Senate rejects two motions

January 25, 2012

UNIVERSITY PARK, Pa. -- Penn State’s University Faculty Senate on Tuesday, Jan. 24, voted against two motions related to the University’s Board of Trustees.

Senators voted against a motion to form a special committee with a majority of members who are independent of the University that would have investigated the Board of Trustees’ oversight role. A substitute motion that would have requested the Board of Trustees’ Special Investigations Task Force be expanded to include a co-chair with no connection to the University and additional members also failed.

In response to a request from Kim Steiner, professor of forest biology, who spoke against the motions, Senate Chair Daniel Hagen agreed to discuss with Senate officers the formation of a committee that would have among its charges evaluation of University governance, benchmarking with peer institutions and determination of best practices.

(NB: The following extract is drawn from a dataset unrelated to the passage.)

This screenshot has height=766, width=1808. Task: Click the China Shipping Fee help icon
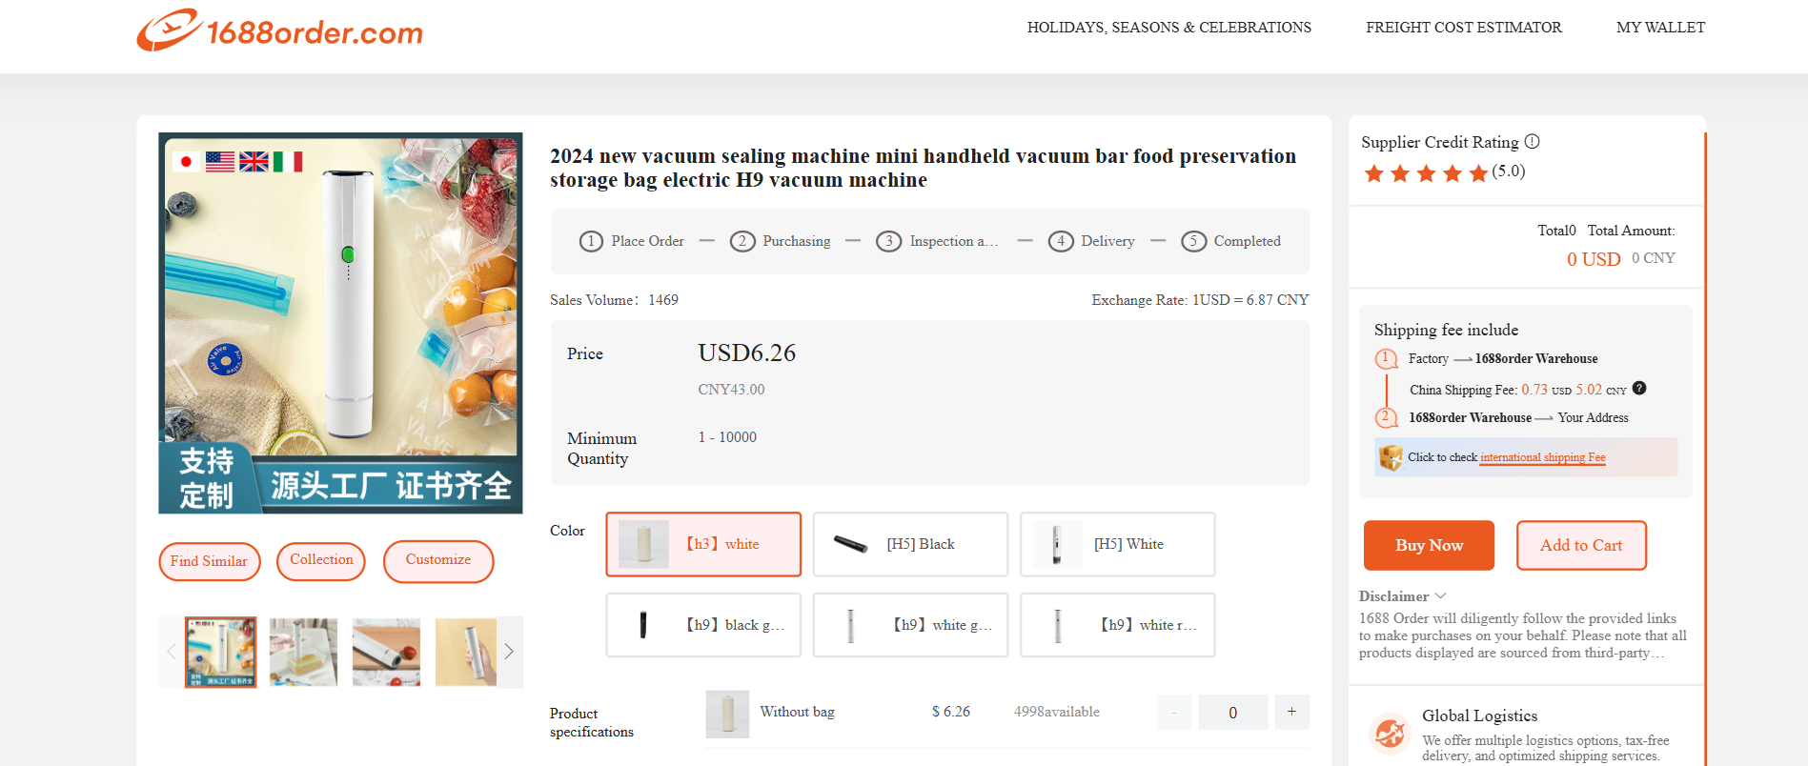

The Senate also voted against a motion, first introduced during a forensic session at the Senate’s December meeting and revised Tuesday, to send “a vote of ‘no confidence’ in [the board’s] ability as presently constituted, to perform its statutory duties.” The motion failed with 128 voting against and 58 in favor.

“One of the consequences of the tragic events of the past three months is the motivation to reflect on the past and plan for a better future," said Jean Landa-Pytel, assistant dean for student services in the College of Engineering, in speaking against the motion. "Members of the Board of Trustees have already begun that process and we need to do it as well… The members of the board are already well aware of how we feel and have begun the process of change. We need to work with the Board of Trustees and avoid an adversarial relationship. We should seek to be a part of the solution.”

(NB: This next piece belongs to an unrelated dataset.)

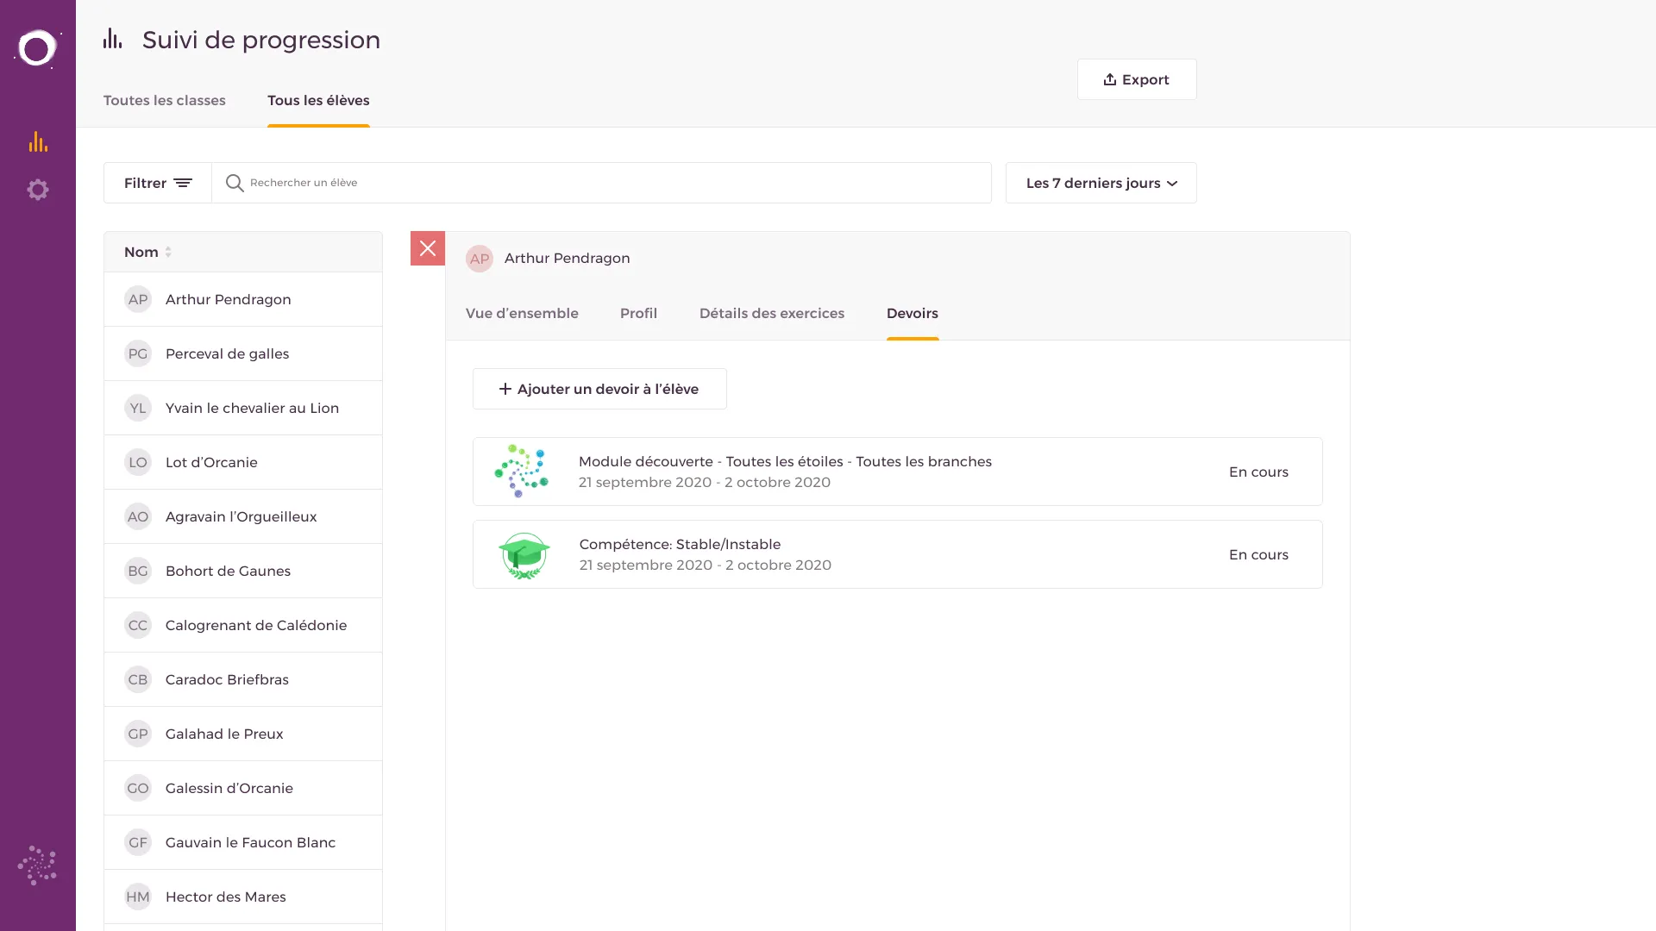Open the Filtrer options

click(158, 183)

Board chair Karen Peetz and vice chair Keith Masser plan to address and take questions from the Faculty Senate at the Senate’s March meeting.

“We look forward to meeting with the Faculty Senate in the near future and to begin a new dialogue,” Peetz said. “We are eager to listen, receptive to new ideas and welcome more openness and communication among the president, the board, the Faculty Senate and the faculty in general.”

A representative of a group of alumni advocating reorganization of the board was granted time to comment and urged the Senate to adopt both motions.

In his opening remarks, Hagen honored Joe Paterno, who died Sunday at age 85, by remembering Paterno's visits with the Senate and focusing on Paterno's commitment to education and philanthropy.

President Rodney Erickson also opened his remarks by paying tribute to Paterno for "making our University a better place." He added, "Joe will always be remembered for 'The Grand Experiment,' the idea that high quality academics can go hand-in-hand with the highest caliber, championship athletics."

Erickson updated the Senate on his Five Promises. He noted that the University is moving forward with its partnership with the Pennsylvania Coalition Against Rape and The National Sexual Violence Resource Center, as well as the creation of the Penn State Hershey Center for the Protection of Children. He also has commissioned a faculty group to develop a proposal for University-wide institute for the study and treatment of child abuse, emphasizing that he wishes to see Penn State become a national leader in the study and prevention of child abuse.

Erickson said the University has begun to act on initial recommendations from Louis Freeh's independent investigation. Those recommendations were outlined at the Board of Trustees meeting last week. Erickson added that Freeh has assured him on multiple occasions the final report "will be fully public, with all of its findings and recommendations.”

Highlighting positive news across the University, Erickson said interest in open faculty positions "remains as high as ever." Additionally, student applications, alumni giving, research expenditures and employer participation in the upcoming Career Fair have all increased over last year.

In other business, senators approved a legislative report creating a new policy on minimum entrance requirements for admission to associate degree programs. The measure formalizes existing requirements that previously had been listed as an appendix in Policies and Rules for Students. For the full report:

Senators also approved an advisory and consultative report establishing standards for consultation by faculty on matters such as academic and curriculum proposals and administrative structural change proposals. For details on the consultation standards: .

Denice Wardrop, co-chair of the University's Sustainability Strategic Plan Council Working Group, and Steve Maruszewski, assistant vice president for the Office of Physical Plant, provided a presentation on the Sustainability Strategic Plan.

Wardrop noted that Penn State is seeking to comprehensively integrate sustainability -- defined as "the simultaneous pursuit of human health and happiness, environmental quality, and economic well being for current and future generations " -- and make it a fundamental value throughout the University.

She explained the Penn State will become a "living laboratory," integrating the University's spaces into the learning experience with actionable and accountable goals. See the full report at

The Senate also received a report on challenges and opportunities for faculty and information technology professionals in the area of accessibility. For the report, go to

Senators also received informational reports on: trends and patterns in use of full and part-time fixed-term faculty; student petitions to exceptions from academic rules; grade distribution; the Reserved Spaces Program; and the faculty census for 2012-13. All reports can be found at

The University Faculty Senate will hold its next meeting at 1:30 p.m. on March 13 in 112 Kern Graduate Building at University Park.